◆ **EXCERPT PROVIDED**:

The Boxer, as used by the Germans, is an armoured bus, a troop transporter for the dismount infantry. Its main armament is an RWS with either a 12.7mm HMG or a 40mm GMG. These are for close protection of the vehicle only.

The Battalion's heavy weapons are carried separately in the Wiesel. Many on this site have commented on the Wiesel before, a light, air and helitransportable tracked vehicle that carries a variety of weapons. The principal weapons pairing is a Wiesel with an ATGM (currently the venerable TOW) and another Wiesel with a dual feed 20 mm autocannon. The Wiesel is also used for a mounted 120mm mortar system, a light anti-aircraft system and assorted FOVs, CPs and sensors. These can accompany the troops on deployment by air even when their Boxers can't.

The 20mm/ATGM pairing deserves some further consideration.

The Javelin/NLAW ATGMs have been getting lots of good press in Ukraine but as the war drags on stocks are under stress. That has prompted the Ukrainians to build a 14.5 mm Anti-Materiel Rifle with a 2 km range to take the load off the ATGMs. In much the same way I fancy the 20mm takes the load off of the TOWs in the German Wiesels.

◆ **RECORD EXCERPTS**:
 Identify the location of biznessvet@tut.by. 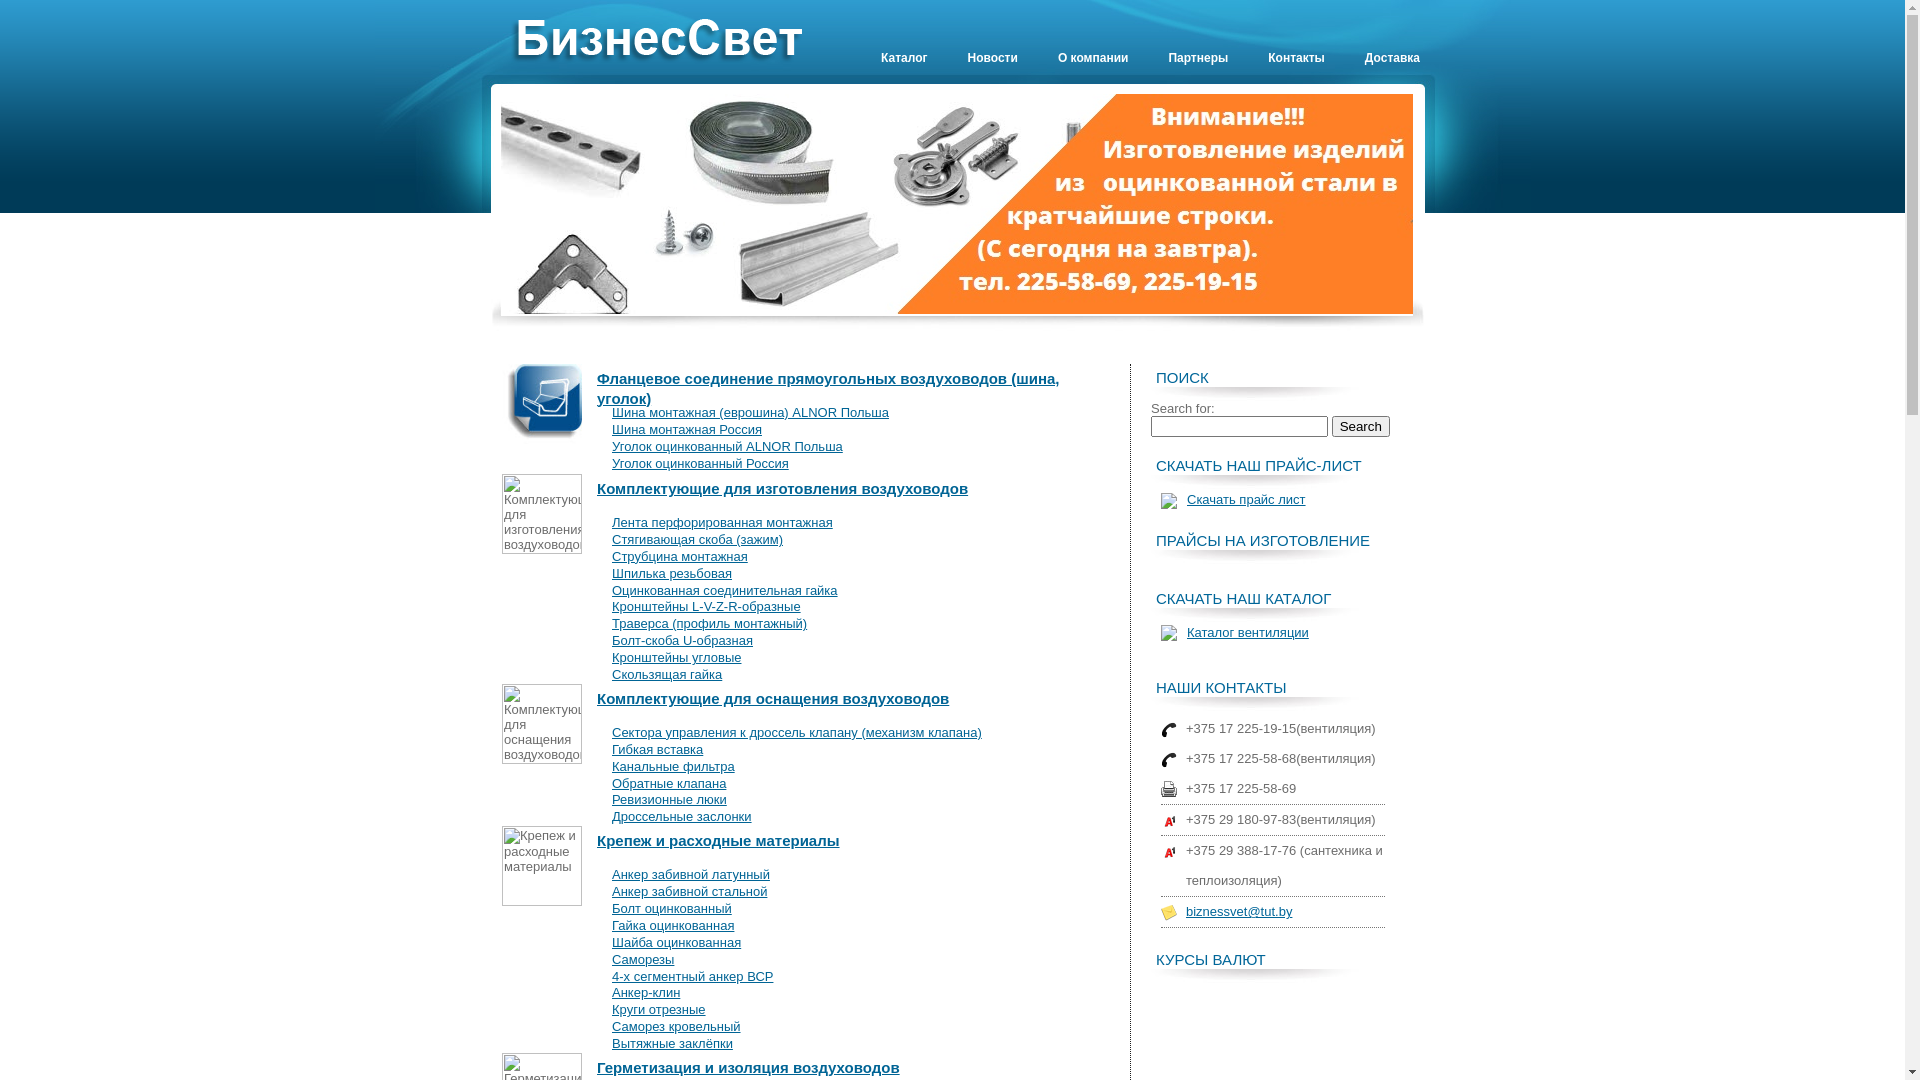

--

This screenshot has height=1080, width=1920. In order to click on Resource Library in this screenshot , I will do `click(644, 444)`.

...

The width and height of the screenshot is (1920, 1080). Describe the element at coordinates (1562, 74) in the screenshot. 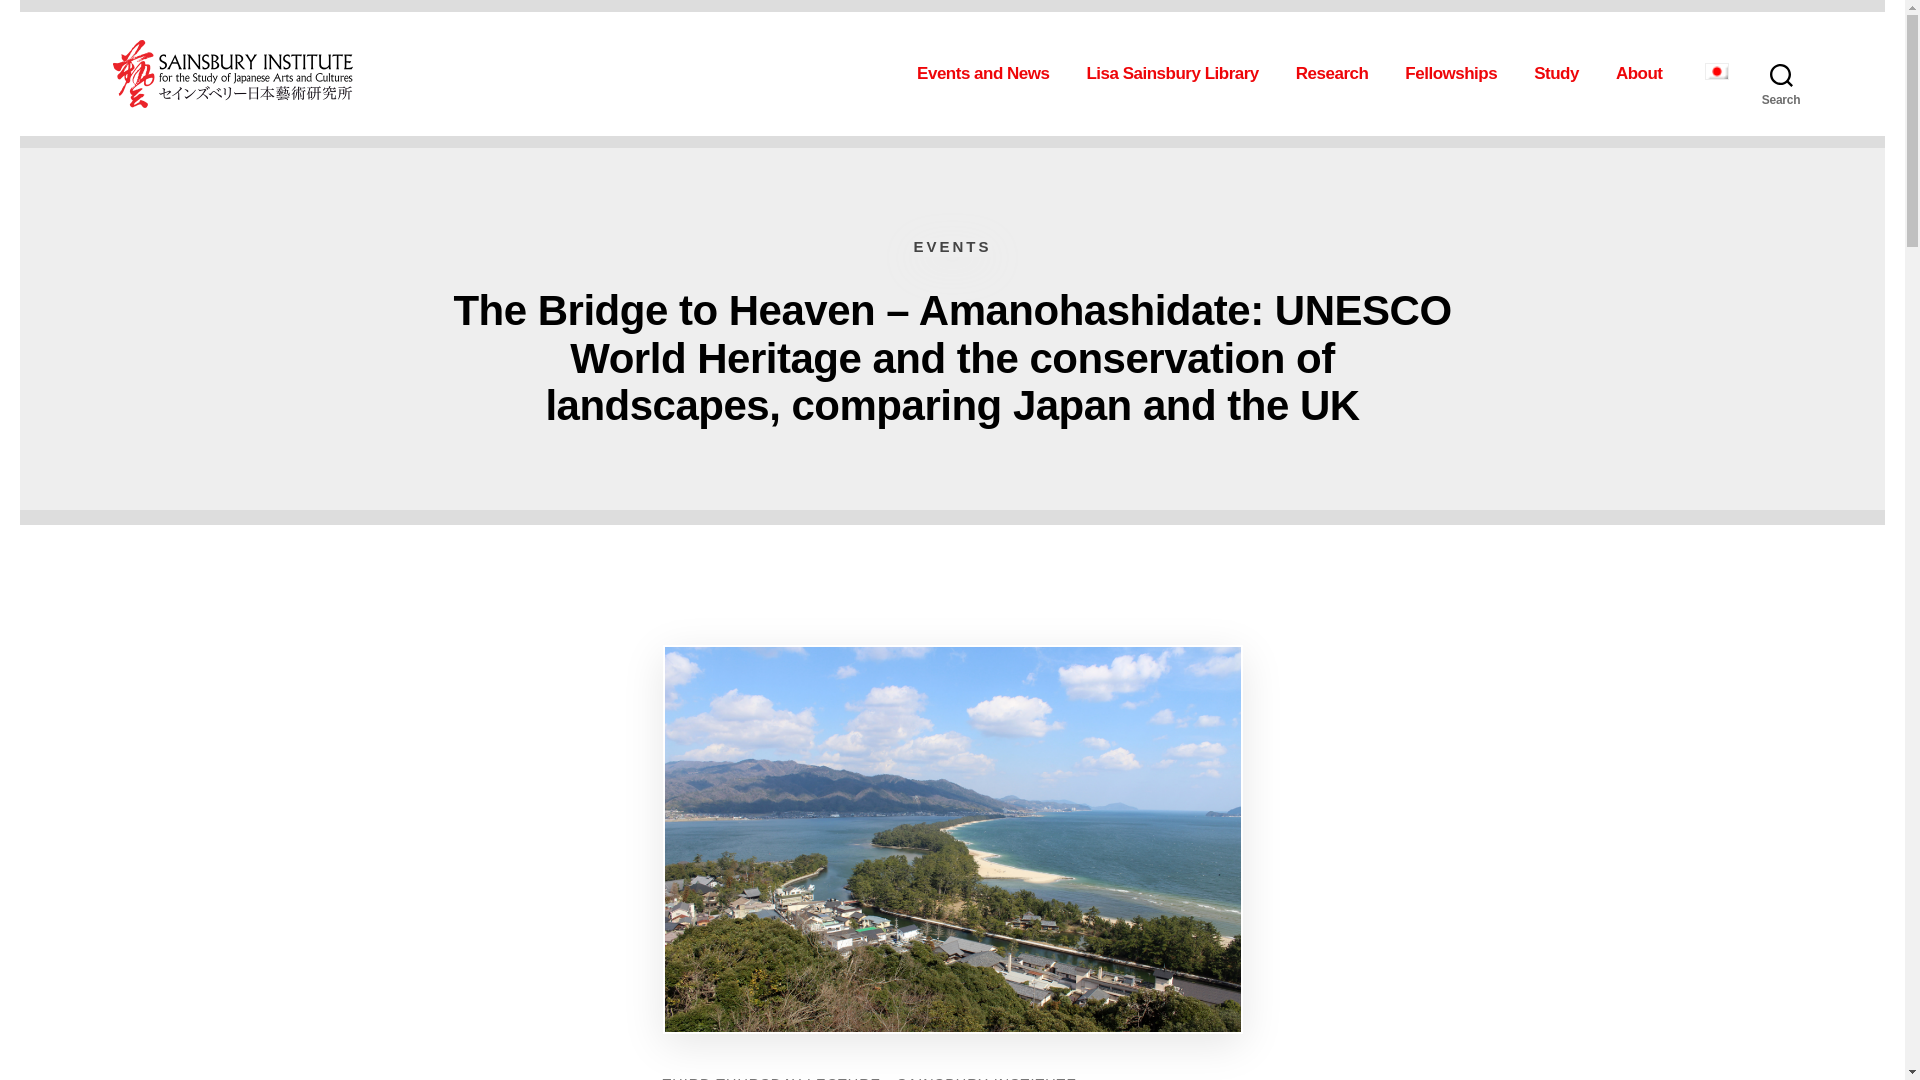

◆ **SHORT PROBLEM 1**: From the excerpt on German armored vehicles, copy word for word the stretch from "The Boxer, as" through "their Boxers can't.".
◆ **SHORT PROBLEM 2**: In the excerpt on German armored vehicles, what did the Ukrainians build to take the load off their ATGMs?

◆ **CORRECT ANSWER 1**:
The Boxer, as used by the Germans, is an armoured bus, a troop transporter for the dismount infantry. Its main armament is an RWS with either a 12.7mm HMG or a 40mm GMG. These are for close protection of the vehicle only.

The Battalion's heavy weapons are carried separately in the Wiesel. Many on this site have commented on the Wiesel before, a light, air and helitransportable tracked vehicle that carries a variety of weapons. The principal weapons pairing is a Wiesel with an ATGM (currently the venerable TOW) and another Wiesel with a dual feed 20 mm autocannon. The Wiesel is also used for a mounted 120mm mortar system, a light anti-aircraft system and assorted FOVs, CPs and sensors. These can accompany the troops on deployment by air even when their Boxers can't.

◆ **CORRECT ANSWER 2**: A 14.5 mm Anti-Materiel Rifle with a 2 km range.